IHSG Continues Declining Due to Energy Crisis and Global Oil Prices
Indonesia’s Composite Stock Index (IHSG) at the Indonesia Stock Exchange (BEI) closed significantly weaker during Monday afternoon (9 March 2026) trading. The index’s collapse was driven by market participants’ concerns over the threat of global energy inflation as crude oil prices worldwide soared.
The IHSG ended down 248.32 points, or 3.27 per cent, to 7,337.37. Meanwhile, the 45-share blue-chip index, the LQ45, also corrected 25.47 points, or 3.28 per cent, to 750.57.
Rarna Lim, Head of Research at Phintraco Securities, explained that the IHSG’s weakness occurred amid escalating geopolitical tensions and the potential for global inflation. The closure of the Strait of Hormuz in the Middle East has had a significant impact on global energy supply chains.
By 17:12 WIB, WTI crude oil prices had surged 11.86 per cent to US$101.68 per barrel. Meanwhile, Brent crude jumped 12.77 per cent to US$104.53 per barrel. This situation triggered concerns about a potential massive global economic slowdown.

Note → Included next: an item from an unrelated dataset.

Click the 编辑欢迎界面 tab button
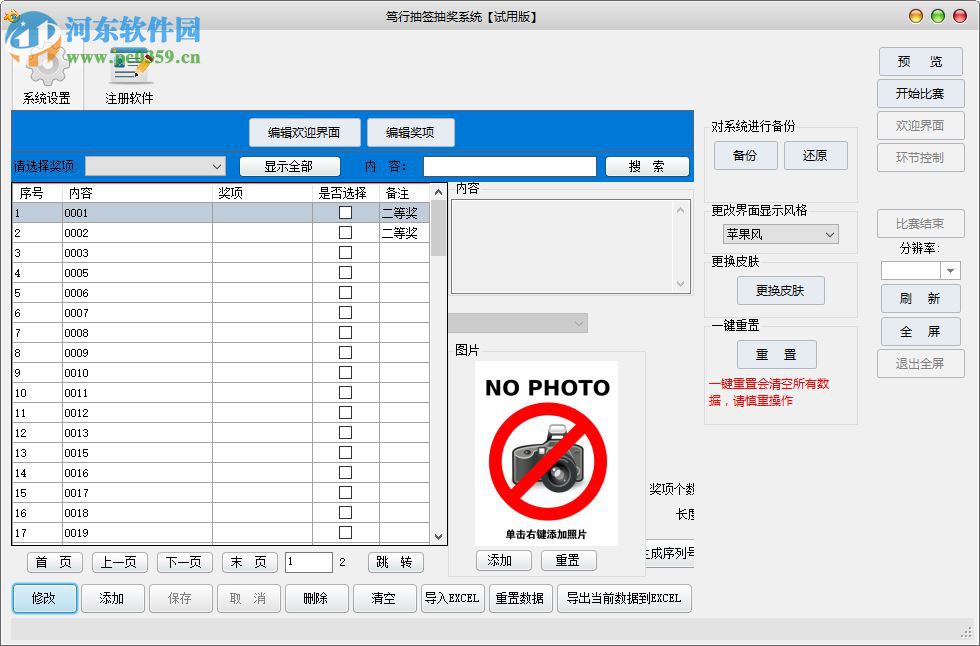Viewport: 980px width, 646px height. click(x=304, y=132)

From the Asian region, China’s inflation in February 2026 rose 1.3 per cent year-on-year, exceeding market expectations of 0.8 per cent. This increase was the highest since January 2023, largely driven by surging consumption during the Lunar New Year holiday period.
On the domestic front, Indonesia’s Consumer Confidence Index (IKK) in February 2026 fell to 125.2 from 127 in January. This decline reflects weakening public expectations regarding income prospects and job availability over the next six months.
Based on the IDX-IC Sectoral Index, all eleven stock sectors weakened simultaneously. The non-staple consumer goods sector recorded the steepest decline of 5.00 per cent, followed by the transportation and logistics sector at 4.93 per cent and the raw materials sector at 4.42 per cent.
Trading frequency was recorded at 2,474,203 transactions with share volume reaching 46.80 billion shares worth Rp23.88 trillion. A total of 708 shares weakened, 68 shares strengthened, and 41 shares remained unchanged.
A similar condition occurred across Asian exchanges. The Nikkei index declined significantly by 5.20 per cent, Shanghai fell 0.67 per cent, Hang Seng corrected 1.35 per cent, and Strait Times weakened 1.89 per cent.
The risk-off stance of investors was driven by escalating conflict in the Middle East region, as well as elevated US Treasury yields resulting from expectations of sustained high Federal Reserve interest rates.